Many financial minds tout dividend-paying stocks as the solution to turbulent markets. Yet why do investors make such a fuss over what amounts to getting a small reward for their investment?

Long seen as a way to stabilize your portfolio through stormy conditions, dividend stocks have gotten a lot of attention lately -- for both their successes and their failures. While stalwarts like PepsiCo (NYSE:PEP) and Wal-Mart (NYSE:WMT) continue long streaks of increasing their payouts year in and year out, plenty of others, including Freeport-McMoRan (NYSE:FCX) and Pfizer (NYSE:PFE), have cut or eliminated dividends entirely. Now, opinion seems divided on whether investing in dividend stocks is a smart move that will protect your portfolio, or a risky one that could cost you if more companies reduce or get rid of payouts.

It's just a check
But on one level, it doesn't seem like a dividend should matter that much. Look at it from the company's perspective. Before the company pays a dividend, it has a certain amount of cash on hand. It could use that cash for any number of purposes, from making acquisitions to reinvesting in business operations to repaying debt.

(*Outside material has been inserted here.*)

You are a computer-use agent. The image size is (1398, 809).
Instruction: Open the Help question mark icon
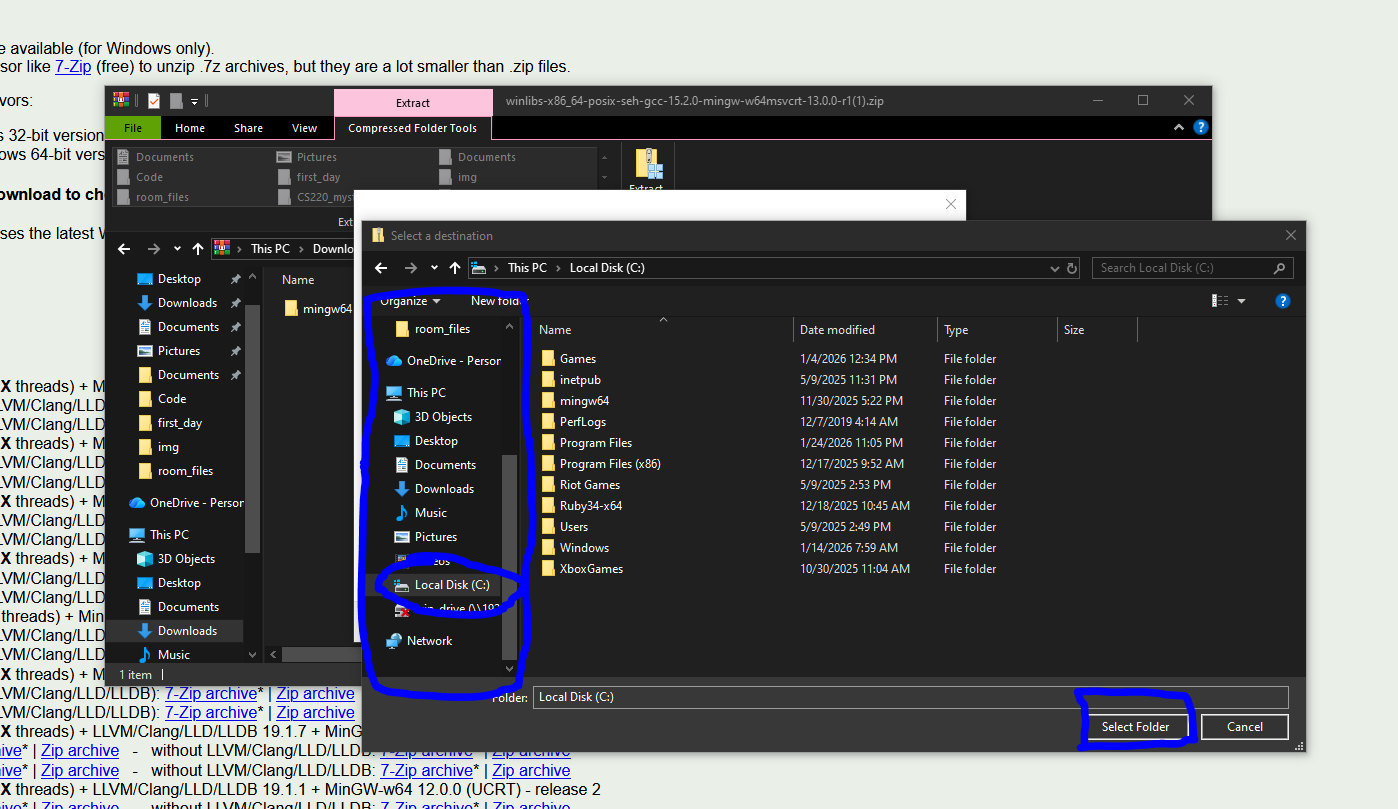[x=1283, y=301]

After it pays the dividend, the company has that much less cash. Theoretically, then, its intrinsic value drops by exactly the amount of money that it just paid to shareholders. That's why you'll often see individual stocks fall after their dividend payment becomes effective -- their ex-dividend date -- because shares that don't include that dividend payment are simply worth that much less.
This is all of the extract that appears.